ROANOKE TIMES 
                      Copyright (c) 1996, Roanoke Times

DATE: Sunday, October 13, 1996               TAG: 9610150047
SECTION: HOMES                    PAGE: D1   EDITION: METRO 
SOURCE: JOAN BRUNSKILL ASSOCIATED PRESS 


FOLK ART `FOLK ART IS OFTEN THOUGHT OF AS NAIVE, SIMPLE - BUT, IN FACT, MANY KINDS OF SOPHISTICATED DECISIONS WENT INTO THESE ``PRIMITIVE'' WORKS'

A proud family commissions a painting of its solid home, a needlewoman hand-stitches a whole community of little buildings over a quilt. Craftsmen carve wooden steeples on a fireboard, build a toy-size schoolhouse in painted tin, mold a model church in plaster with tiny glass windows.

The buildings they live in and around have long provided American folk artists with some of their most appealing and revealing subjects. The evidence is easy to find in any representative sampling of folk art.

A particularly focused selection is set out in the galleries of the Museum of American Folk Art, in ``A Place for Us: Vernacular Architecture in American Folk Art,'' an exhibition that will be on display through Jan. 5, 1997.

``Architectural imagery is so pervasive in American folk art, it's across the board, across the centuries,'' said curator Stacy C. Hollander, who organized the exhibition of around 100 pieces that colorfully support this statement.

As chroniclers of daily life, ``the artists we call `folk' today have preserved the way America looks since at least the 18th century,'' she says.

This rich body of American folk art is a priceless heritage, Hollander says, because it has so much to tell us about what mattered to people and how architectural traditions evolved.

``What comes through in all these representations is an overwhelming sense of achievement and pride,'' Hollander said, on a tour of the exhibition in all its variety.

There's a 10-year-old schoolgirl's sampler of the Providence State House; one of painter ``Grandma'' Moses' nostalgic views of upstate New York; an elegant little 1882 cupola-topped building in painted tin and wood that's actually a squirrel cage.

People enthusiastically recorded images of whatever they were proud of, from log cabins to skyscrapers.

The ``Farm of H. Windle,'' an 1875 oil painting, is a good example. The artist, Henry Dousa, featured the Indiana farmer's prize bull in truly outsize proportion. And there probably isn't another farm for miles around, but the German immigrant's house and lawn are carefully enclosed within a sharp white fence.

``The art works are often a collaboration between artist and client over what to preserve on record, how to have it look its best,'' Hollander said. ``So there was some manipulation in terms of perspective, for example, in how things were shown.
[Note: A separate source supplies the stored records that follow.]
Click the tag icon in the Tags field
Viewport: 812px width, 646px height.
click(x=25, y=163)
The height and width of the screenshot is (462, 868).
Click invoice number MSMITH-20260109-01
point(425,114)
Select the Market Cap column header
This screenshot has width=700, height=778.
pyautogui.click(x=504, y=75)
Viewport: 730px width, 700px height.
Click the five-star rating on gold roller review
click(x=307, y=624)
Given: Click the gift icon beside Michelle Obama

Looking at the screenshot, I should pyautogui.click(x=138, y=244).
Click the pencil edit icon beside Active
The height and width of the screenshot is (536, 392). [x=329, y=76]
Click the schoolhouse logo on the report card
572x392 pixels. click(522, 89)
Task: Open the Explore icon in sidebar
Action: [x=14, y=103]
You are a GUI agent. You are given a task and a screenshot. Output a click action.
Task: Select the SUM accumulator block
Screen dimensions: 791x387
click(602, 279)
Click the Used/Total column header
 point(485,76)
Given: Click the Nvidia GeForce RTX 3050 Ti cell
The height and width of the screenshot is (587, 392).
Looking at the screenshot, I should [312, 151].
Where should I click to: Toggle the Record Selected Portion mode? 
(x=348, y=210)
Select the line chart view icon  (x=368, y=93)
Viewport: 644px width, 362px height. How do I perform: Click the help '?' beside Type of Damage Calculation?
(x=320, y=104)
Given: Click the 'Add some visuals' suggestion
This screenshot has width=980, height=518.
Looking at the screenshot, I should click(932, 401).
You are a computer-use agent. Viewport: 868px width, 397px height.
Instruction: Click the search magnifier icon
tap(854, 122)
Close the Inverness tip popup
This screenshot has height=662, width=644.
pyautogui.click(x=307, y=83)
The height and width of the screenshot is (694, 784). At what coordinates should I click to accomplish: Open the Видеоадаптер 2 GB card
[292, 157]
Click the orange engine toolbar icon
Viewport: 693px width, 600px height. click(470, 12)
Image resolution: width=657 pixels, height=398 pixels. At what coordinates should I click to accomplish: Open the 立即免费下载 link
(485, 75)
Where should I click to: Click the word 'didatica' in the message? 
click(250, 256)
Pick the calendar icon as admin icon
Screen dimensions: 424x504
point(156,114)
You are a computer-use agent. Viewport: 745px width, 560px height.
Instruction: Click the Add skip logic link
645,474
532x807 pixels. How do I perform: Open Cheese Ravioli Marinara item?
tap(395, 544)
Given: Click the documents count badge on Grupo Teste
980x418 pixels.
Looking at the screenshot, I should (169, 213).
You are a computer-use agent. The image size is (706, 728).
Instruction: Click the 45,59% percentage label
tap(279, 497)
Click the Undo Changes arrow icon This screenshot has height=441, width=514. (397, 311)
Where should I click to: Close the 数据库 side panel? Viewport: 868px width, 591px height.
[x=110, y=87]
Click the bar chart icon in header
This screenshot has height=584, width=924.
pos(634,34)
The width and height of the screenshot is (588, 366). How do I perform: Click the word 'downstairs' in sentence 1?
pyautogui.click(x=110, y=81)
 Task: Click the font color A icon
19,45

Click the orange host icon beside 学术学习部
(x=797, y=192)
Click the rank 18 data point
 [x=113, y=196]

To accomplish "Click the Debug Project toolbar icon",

``Folk art is often thought of as naive, simple - but, in fact, many kinds of sophisticated decisions went into these `primitive' works.''

A lighthouse looms very large in a seaport picture, since it attracted shipping business. Paintings show how architecture in colder New England was based on a central hearth, while a handsome southern plantation house could have its kitchen in a separate building.

Other works closely reflect the artist's life. A towering model of the Empire State Building, teased together from interlocking pieces of cherry wood without use of glue or nails, was made around 1931 by an anonymous artist who helped to build the skyscraper.

A captured Confederate soldier's sketchbook records life in prison; the blue glaze on a 4-gallon stoneware crock depicts the pottery where it was made; a sailor's scrimshaw miniature, lovingly scratched on whale ivory, recalls his ``Sweet Home.''

There are many stories of individuals and their homes. But images in folk art also record the social structure of a community; the prestige of commercial buildings, banks and shops; the importance of railroads and waterways, the advantage to a hotel owner of adjacent vineyards.

``We can look at these works today as valuable documents that preserve an architectural legacy, and also tell us a lot about how buildings were used,'' Hollander said.

``But first and foremost, they are works of art, making a statement about people's achievement.''


LENGTH: Medium:   90 lines
ILLUSTRATION: PHOTO:   1. AP Artist Henry Dousa painted this 1875 oil on 

canvas, "Farm of H. Windle," showing a property in Sugar Creek,

Parke County, Ind. He carefully included a larger-than-life

rendering of Windle's prize bull, beside the simplified gothic

Revival house with its large lawn, enclosed by a fence amid an

otherwise open landscape. color

2. "Sweet Home" says the inscription incised on this piece of whale

ivory by an unknown artist in 1851. On long voyages, sailors'

spare-time activity included making scrimshaw items, decorated with

images that expressed their poignant thoughts of home. color

3. This painted tin and wood squirrel cage with its elegant

architectural detail was made in 1882 in Chester County, Pa., by an

unknown artist. It's a reflection of middle-class prosperity.